Does intra-aortic balloon support for myocardial infarction with cardiogenic shock improve outcome?
1 Department of Critical Care Medicine, 606 Scaife Hall, 3550 Terrace Street, University of Pittsburgh, Pittsburgh, PA 15261, USA
2 The Clinical Research, Investigation, and Systems Modeling of Acute Illness (CRISMA) Center, 606 Scaife Hall, 3550 Terrace Street, University of Pittsburgh, Pittsburgh, PA 15261, USA
Critical Care 2013, 17:307 doi:10.1186/cc12520
University of Pittsburgh Department of Critical Care Medicine: Evidence-Based Medicine Journal Club, edited by Sachin YendePublished: 6 March 2013
Thiele H, Zeymer U, Neumann FJ, Ferenc M, Olbrich HG, Hausleiter J, Richardt G, Hennersdorf M, Empen K, Fuernau G, Desch S, Eitel I, Hambrecht R, Fuhrmann J, Böhm M, Ebelt H, Schneider S, Schuler G, Werdan K; IABP-SHOCK II Trial Investigators: Intraaortic balloon support for myocardial infarction with cardiogenic shock. N Engl J Med 2012, 367:1287-1296.
In the current international guidelines, intra-aortic balloon pump (IABP) counterpulsation is considered a class I treatment for acute myocardial infarction complicated by cardiogenic shock.
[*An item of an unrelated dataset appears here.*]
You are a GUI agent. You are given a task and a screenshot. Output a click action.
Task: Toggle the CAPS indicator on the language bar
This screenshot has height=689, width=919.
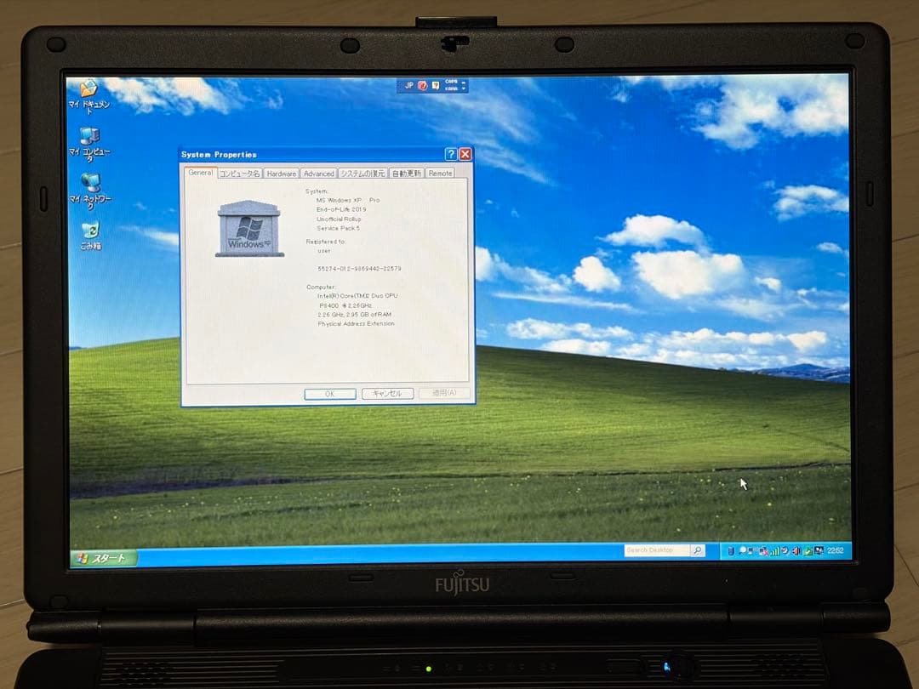coord(452,82)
However, evidence is based mainly on registry data, and there is a paucity of randomized clinical trials.
To test the hypothesis that IABP counterpulsation, as compared with the best available medical therapy alone, results in a reduction in mortality among patients with acute myocardial infarction complicated by cardiogenic shock for whom early revascularization is planned.
Randomized, prospective, open-label, multicenter trial.
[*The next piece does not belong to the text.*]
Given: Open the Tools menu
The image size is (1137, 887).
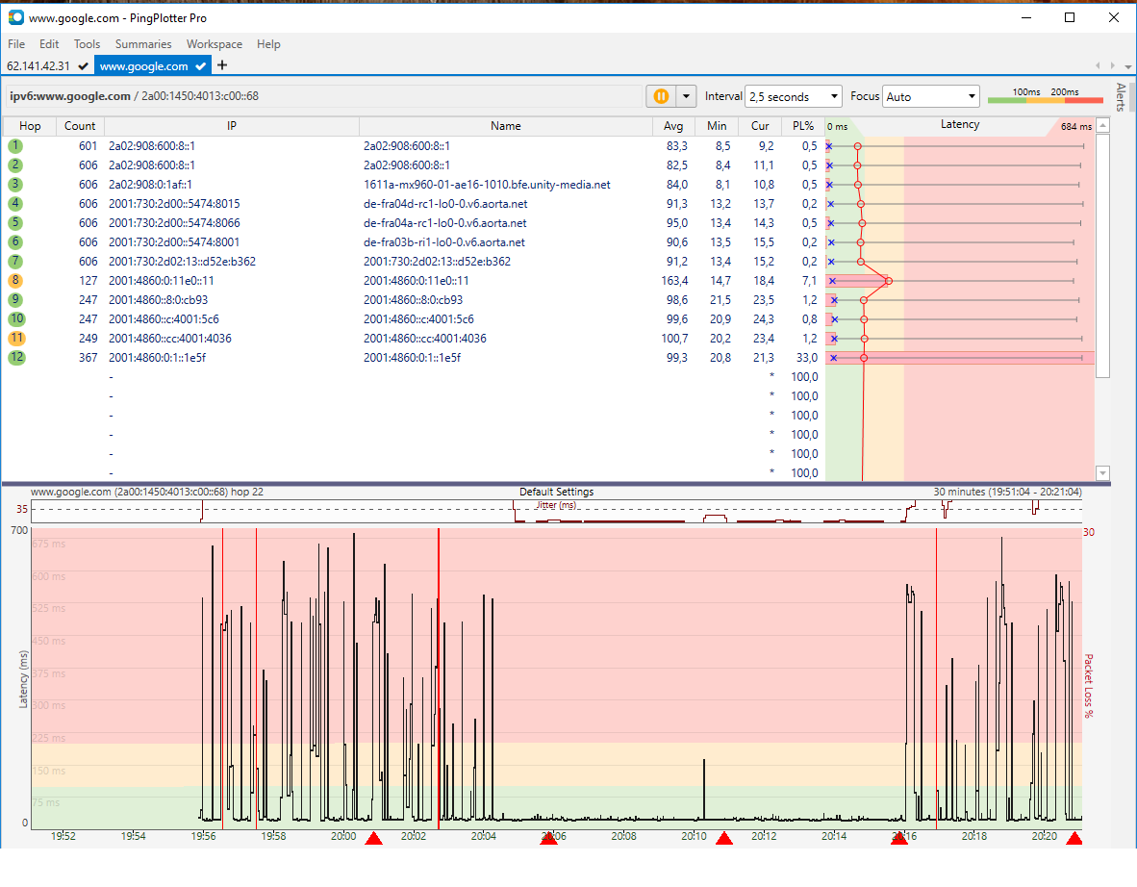Looking at the screenshot, I should 87,44.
Thirty-seven centers in Germany.
All adults had acute myocardial infarction complicated by cardiogenic shock and were expected to undergo early revascularization (by means of percutaneous coronary intervention or bypass surgery).
After enrollment, 600 patients were randomly assigned to intra-aortic balloon counterpulsation (IABP group, 301 patients) or no IABP counterpulsation (control group, 299 patients).
The primary efficacy endpoint is 30-day all-cause mortality.
At 30 days, 119 patients in the IABP group (39.7%) and 123 patients in the control group (41.3%) had died (relative risk with IABP, 0.96; 95% confidence interval, 0.79 to 1.17; P = 0.69). There were no significant differences in secondary endpoints or in process-of-care measures, including the time to hemodynamic stabilization, the length of stay in the intensive care unit, serum lactate levels, the dose and duration of catecholamine therapy, and renal function.
The use of IABP counterpulsation did not significantly reduce 30-day mortality in patients with acute myocardial infarction complicated by cardiogenic shock for whom an early revascularization strategy was planned.